Hacker News new | past | comments | ask | show | jobs | submit login
Camlistore – open-source personal storage system for life (camlistore.org)
190 points by hswolff on June 3, 2014 | hide | past | favorite | 45 comments



I can't quite grasp what this is (as in, what the software is, is that a server, a client, or a combination of both), or how could I get started in using it.

>Your data should be alive in 80 years, especially if you are

Is there any special significane for 80 years? And exactly how is it safe? The "Download" sections have me installing the server on my box, and my hdd certainly won't survive 80 years.

Under storage, it says that

>Implementations are trivial and exist for local disk, Amazon S3, Google Storage, etc.

How does encryption work? I can't seem to find out at which step the encryption is done (client side, or server side?). The home page mentions it's "private by default", considering that I don't know that much about security and cryptography in general, how safe would I be in using this, for whatever purposes that it could be used for.

Mention under potential use cases: filesystems backups and Document management CMS. That's ... interesting.


I am not authoritative, but a glance at the documentation suggests encryption is not explicitly part of this spec.
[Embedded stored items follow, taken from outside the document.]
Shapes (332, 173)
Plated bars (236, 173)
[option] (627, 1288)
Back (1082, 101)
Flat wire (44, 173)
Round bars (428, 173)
Since a blob may be anything, one instance of a blob can be a file encrypted by external means.

I believe Private by default just indicates that objects are not exposed until they are shared: like a file system is private by default and a Github repo is not.


Looks like there is an encrypt module that uses AES-128: http://camlistore.org/pkg/blobserver/encrypt/. The modules are composable so you could encrypt your remote replicas of the main store (or hopefully all of them?)


Brad Fitzpatrick talks about it as a "data dump truck". You put everything you have into it, and it takes it when you want it to go.

What's cool is that you can abstract where it's stored... want to use S3? Point your data there. Google Drive? Point your data there. Instead of the user interface and middleware of syncing and storing being directly tied to a storage backend (a la Dropbox, Google Drive), Camlistore allows you to separate it.

At least that's how I think of it... I might be wrong. :)


Just an FYI, its still pretty unfinished, so that's partially why the website/documentation isn't more clear about its purpose.

I imagine that description getting better when they start wanting more end users to use it.

Right now they have a bunch of pages which are html with 0 css styling, cause it ain't done yet. Despite these things, I find camlistore extremely cool, and look forward to it's growth.


If you're confused as to what this project is about or why it's important, I highly recommend watching the first ~10 minutes of the video posted on the main site. Brad Fitzgerald does a much better way of explaining the value proposition.

I personally think this is one of the most hugely important ideas/protocols to come out of the last decade. Even if Camlistore doesn't do it, it's hard to imagine software programmers of the future not agreeing on a shared protocol to fill this huge, huge need.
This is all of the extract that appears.